Planned obsolescence, ignored diminishing returns, false innovation, consumerism, these seemingly mundane aspects of daily life lay the framework of a purchased dystopia. What’s advertised to us as innovative tech or better features of products we need is really a clever trick; justifying the existence of corporations who add little value to the world to maximize profits, at the cost of us and our world, using excessive energy, wasting resources, and creating undue waste. Planned obsolescence, ignored diminishing returns, false innovation are creating the consumerist dystopia we live in every single day.
In this video essay we’ll explain how Blade Runner incorporates these concepts (ignored diminishing returns & planned obsolescence & false innovation), and analyze how they present an abstraction of our own world, and discuss the implications of these concepts.

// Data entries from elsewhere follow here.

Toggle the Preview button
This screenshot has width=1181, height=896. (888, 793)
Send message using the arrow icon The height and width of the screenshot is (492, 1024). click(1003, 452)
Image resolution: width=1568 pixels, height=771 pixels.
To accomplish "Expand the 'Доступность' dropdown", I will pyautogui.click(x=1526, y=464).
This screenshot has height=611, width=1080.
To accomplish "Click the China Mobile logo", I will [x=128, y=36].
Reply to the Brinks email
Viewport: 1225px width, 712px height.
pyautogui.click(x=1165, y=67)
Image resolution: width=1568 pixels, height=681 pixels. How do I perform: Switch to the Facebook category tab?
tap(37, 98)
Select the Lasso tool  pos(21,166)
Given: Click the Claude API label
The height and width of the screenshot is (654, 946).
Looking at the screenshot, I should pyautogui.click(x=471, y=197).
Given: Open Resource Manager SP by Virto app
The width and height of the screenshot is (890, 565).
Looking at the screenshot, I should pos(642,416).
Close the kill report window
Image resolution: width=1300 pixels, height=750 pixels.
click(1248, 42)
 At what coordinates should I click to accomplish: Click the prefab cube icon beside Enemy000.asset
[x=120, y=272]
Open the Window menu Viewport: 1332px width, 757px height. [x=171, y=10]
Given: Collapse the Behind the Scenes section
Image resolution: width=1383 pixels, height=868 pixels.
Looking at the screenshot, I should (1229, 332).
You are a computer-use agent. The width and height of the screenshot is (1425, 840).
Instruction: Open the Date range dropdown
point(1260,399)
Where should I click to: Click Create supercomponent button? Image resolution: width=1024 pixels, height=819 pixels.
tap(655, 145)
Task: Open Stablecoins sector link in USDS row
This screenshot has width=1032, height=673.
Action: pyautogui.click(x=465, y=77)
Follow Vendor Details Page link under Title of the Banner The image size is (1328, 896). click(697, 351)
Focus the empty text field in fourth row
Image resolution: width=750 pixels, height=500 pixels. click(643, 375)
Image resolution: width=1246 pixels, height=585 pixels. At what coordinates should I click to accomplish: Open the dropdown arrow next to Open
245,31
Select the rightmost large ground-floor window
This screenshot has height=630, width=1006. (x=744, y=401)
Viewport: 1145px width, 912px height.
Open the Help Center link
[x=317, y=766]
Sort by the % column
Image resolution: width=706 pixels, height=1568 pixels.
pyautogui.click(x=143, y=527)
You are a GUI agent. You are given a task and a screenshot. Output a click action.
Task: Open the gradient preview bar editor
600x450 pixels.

Blade Runner is a 1982 cyberpunk film directed by Ridley Scott, starring Harrison Ford. An adaptation of Philip K. Dick's 1968 novel “Do Androids Dream of Electric Sheep?” it follows Rick Deckard, a retired blade runner chasing down replicants, synthetic humans bio-engineered to be slaves on off-world colonies, led by Roy Batty. Created by the Tyrell Corporation, the replicants led by Roy seek out their creator Tyrell to ask for a longer life, while Deckard attempts to stop them. The overall narrative of Blade Runner is a philosophical one, questioning what humans really are as cyberpunk works do, as well as the importance of memories, empathy, and how dystopian civilizations are formed.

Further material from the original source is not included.